____ Data for this exercise
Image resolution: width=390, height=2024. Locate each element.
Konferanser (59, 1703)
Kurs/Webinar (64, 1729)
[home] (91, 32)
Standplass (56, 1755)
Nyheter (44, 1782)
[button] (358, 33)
________
Write down every record shown above precisely.

Image resolution: width=390, height=2024. Locate each element.
Konferanser (59, 1703)
Kurs/Webinar (64, 1729)
[home] (91, 32)
Standplass (56, 1755)
Nyheter (44, 1782)
[button] (358, 33)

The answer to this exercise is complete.